Work item
With the pictures removed, retype the lines from the one holding "Task: Click the Populate button" through the end of the records, exactly as written.

Dataset
# # # # #
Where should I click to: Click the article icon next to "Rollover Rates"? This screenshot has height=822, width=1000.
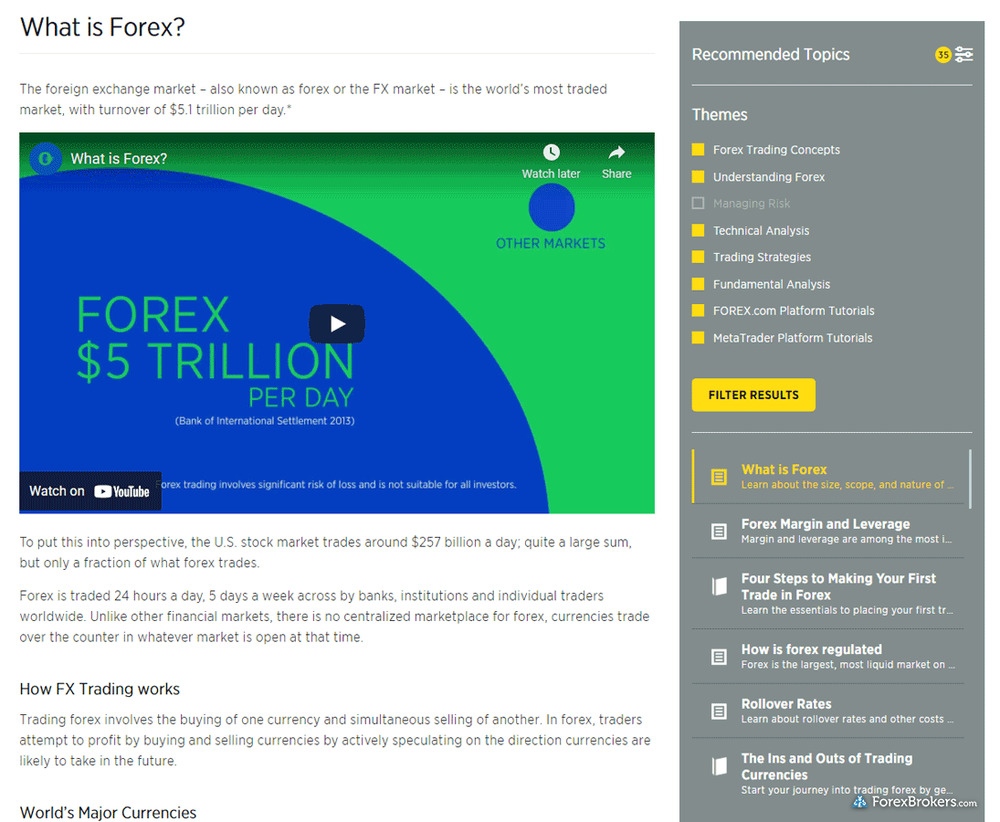718,710
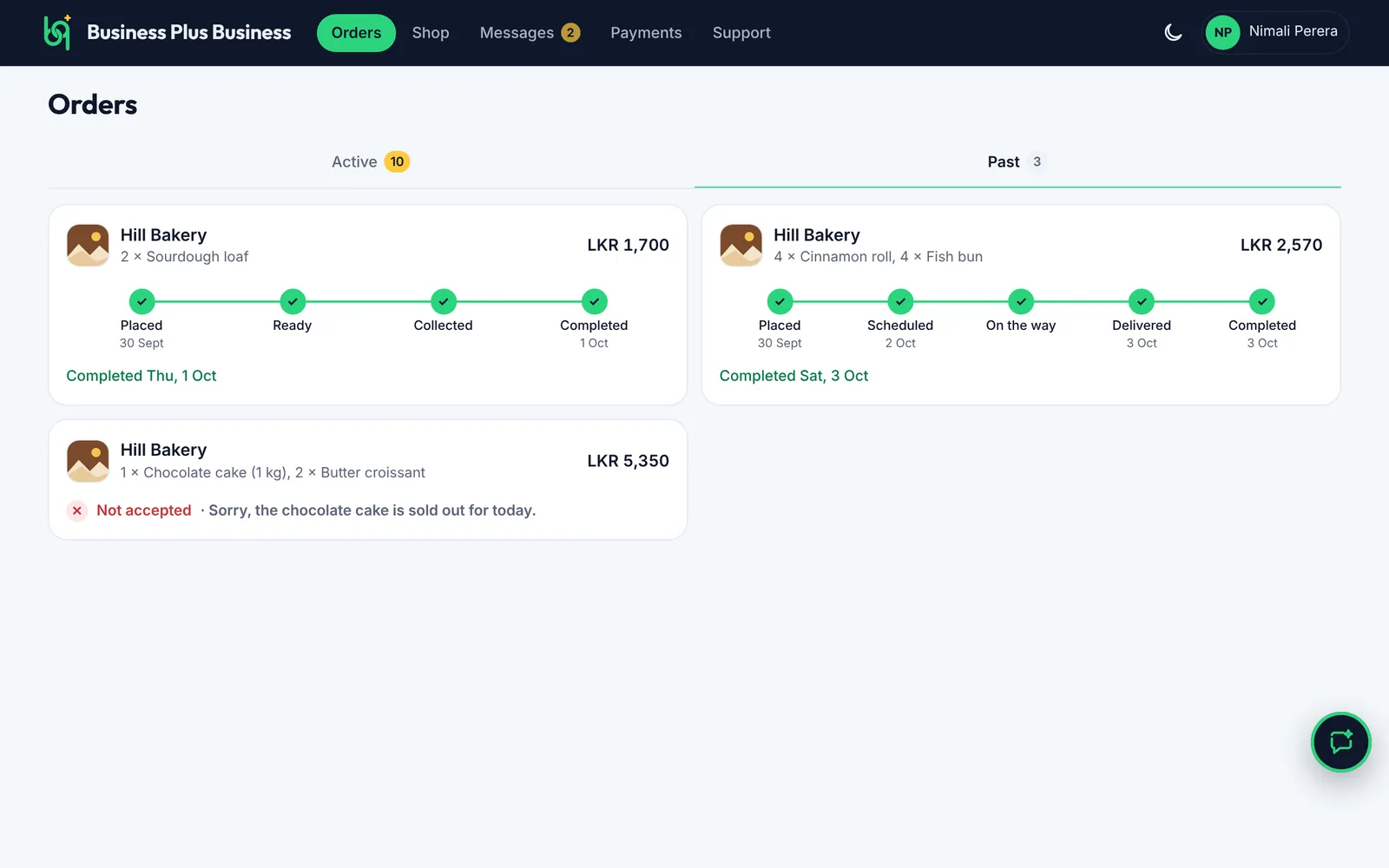Screen dimensions: 1389x868
Task: Click the Business Plus Business logo icon
Action: 57,33
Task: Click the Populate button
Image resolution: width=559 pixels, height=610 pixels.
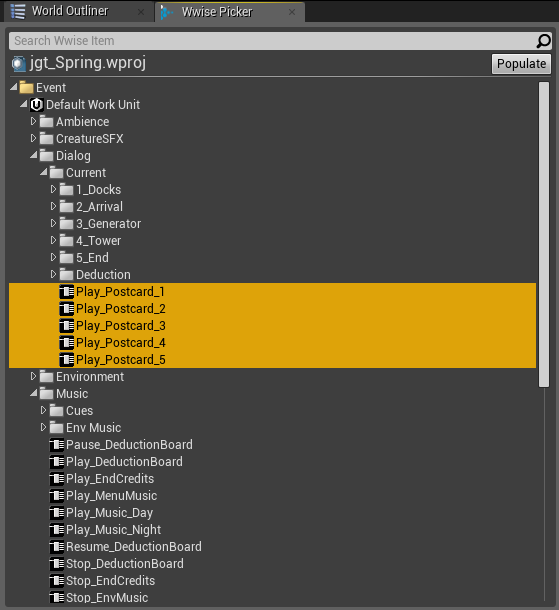Action: click(521, 64)
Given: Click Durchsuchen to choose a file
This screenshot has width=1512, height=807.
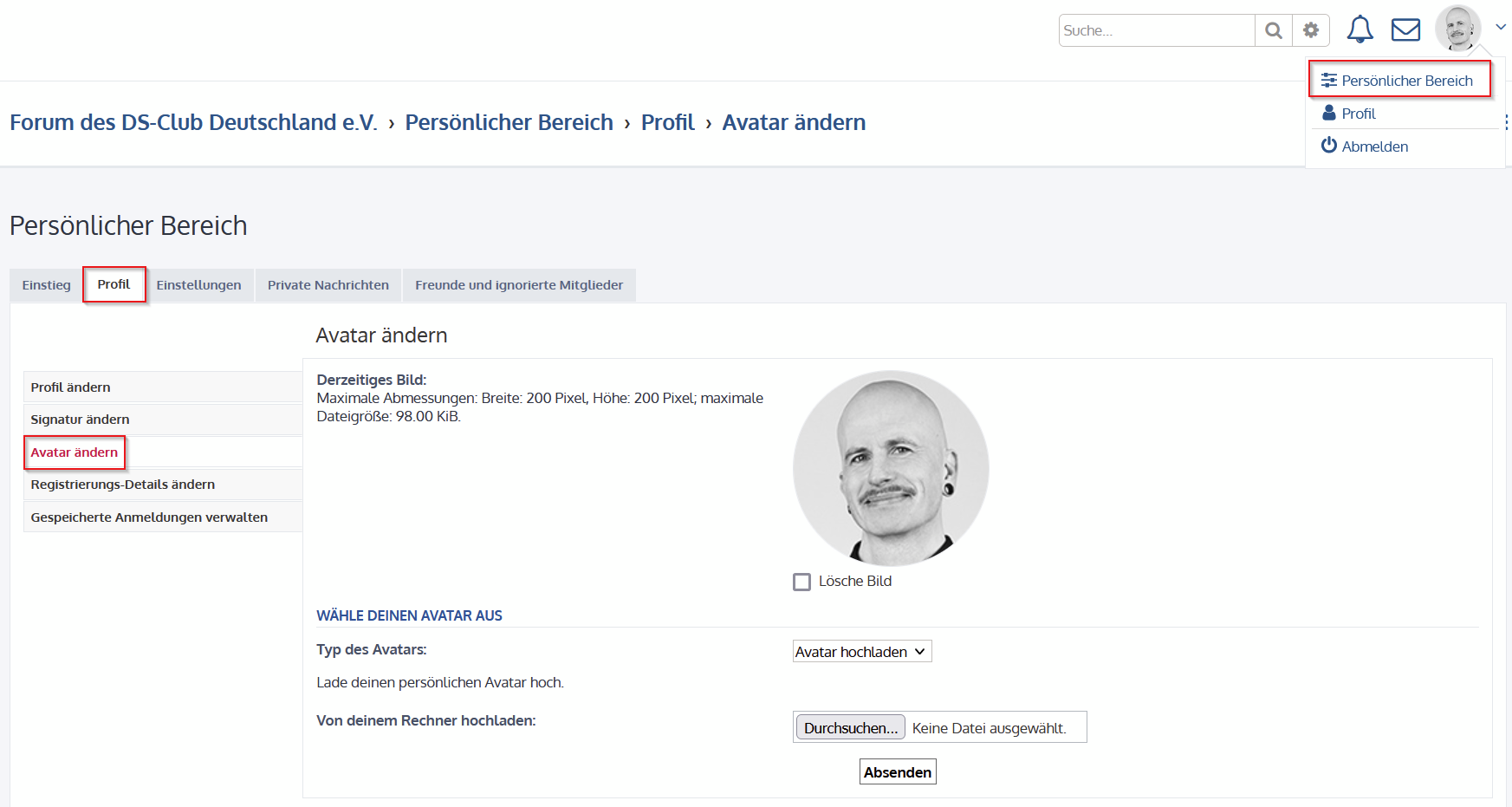Looking at the screenshot, I should point(850,728).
# # # # #
Completed task
Task: Click the Populate button
Image resolution: width=559 pixels, height=610 pixels.
Action: click(521, 64)
Given: Click Durchsuchen to choose a file
This screenshot has width=1512, height=807.
Looking at the screenshot, I should point(850,728).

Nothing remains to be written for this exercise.